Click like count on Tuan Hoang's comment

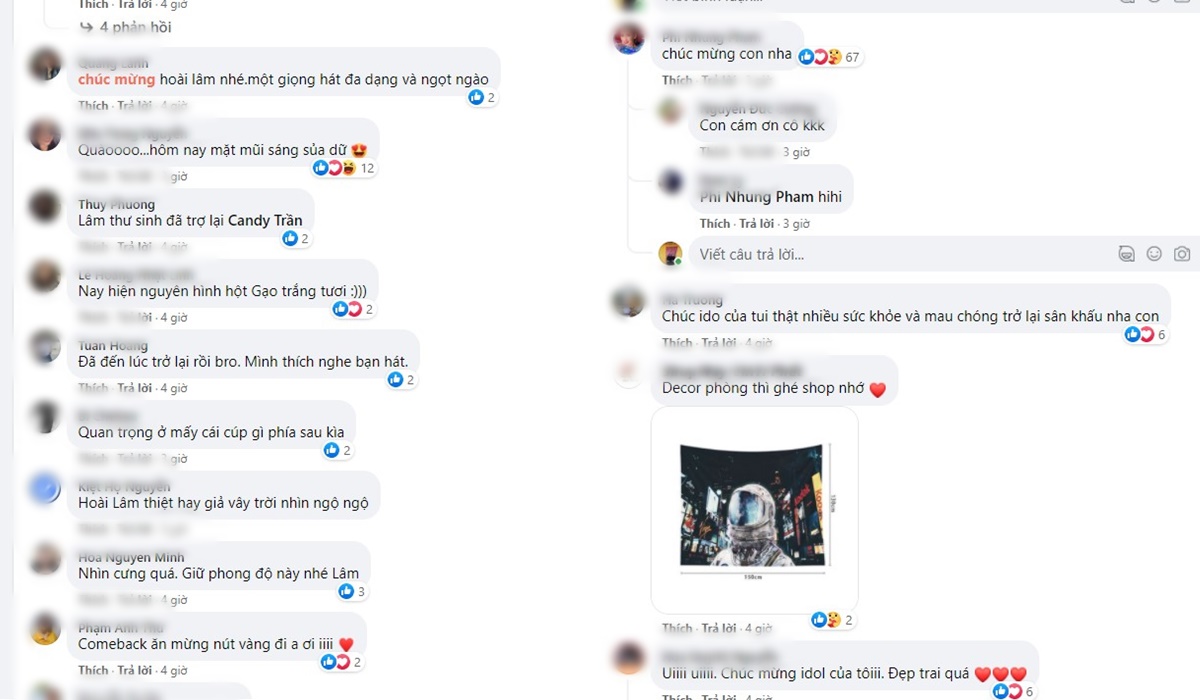point(401,379)
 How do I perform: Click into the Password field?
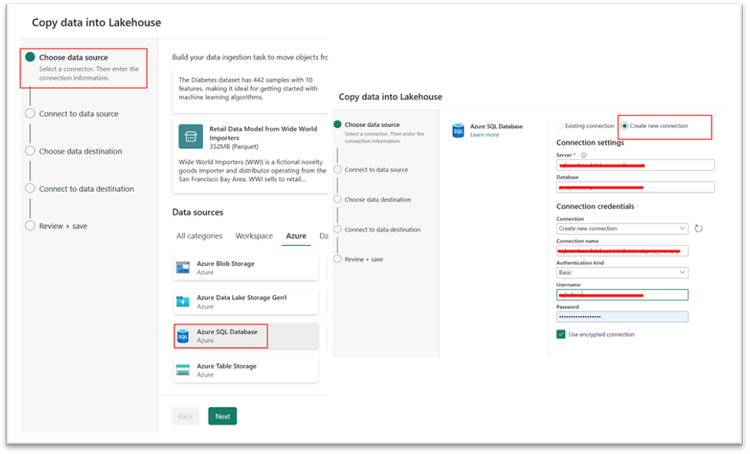tap(622, 317)
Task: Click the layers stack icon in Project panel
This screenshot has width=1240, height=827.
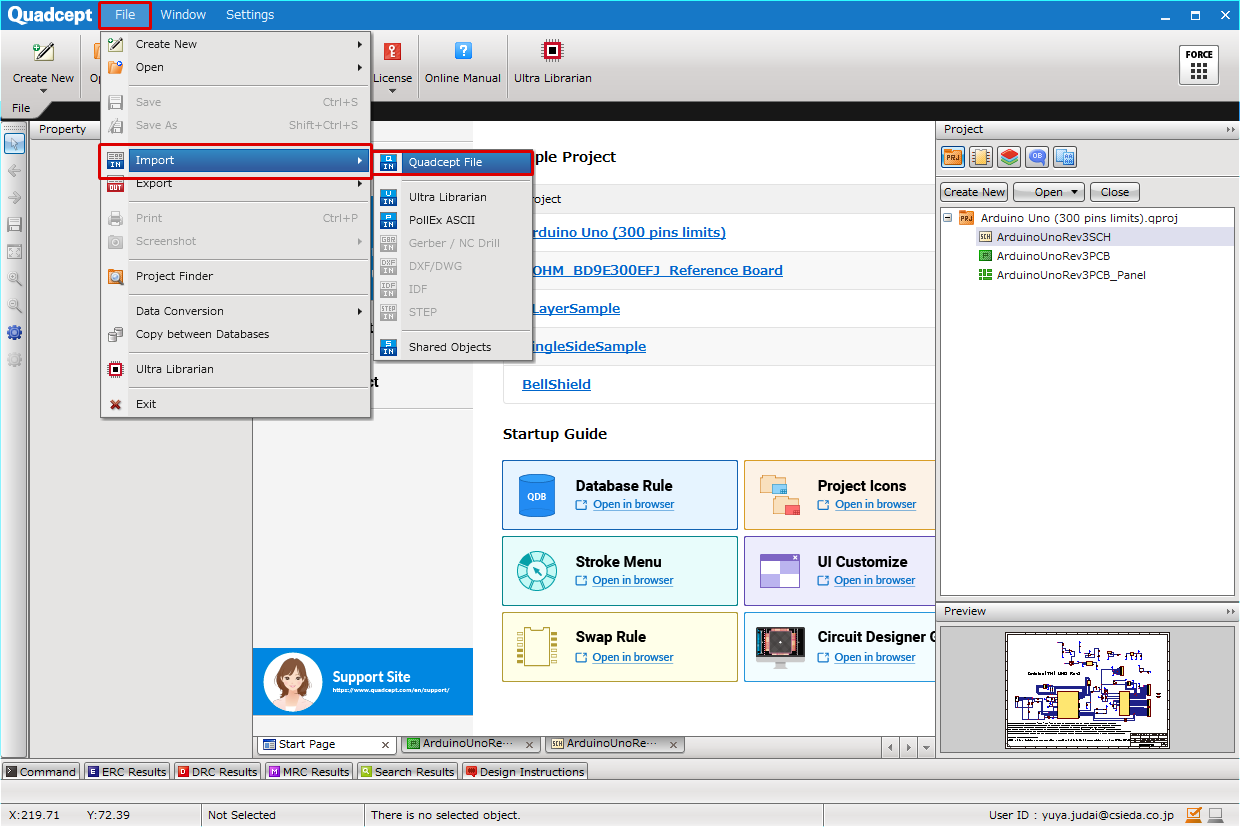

TASK DETAILS
The expected result is the material restated word for word, minus any picture.

RESULT FOR THIS EXERCISE
Click like count on Tuan Hoang's comment

point(401,379)
 How do I perform: Click into the Password field?
tap(622, 317)
Task: Click the layers stack icon in Project panel
This screenshot has width=1240, height=827.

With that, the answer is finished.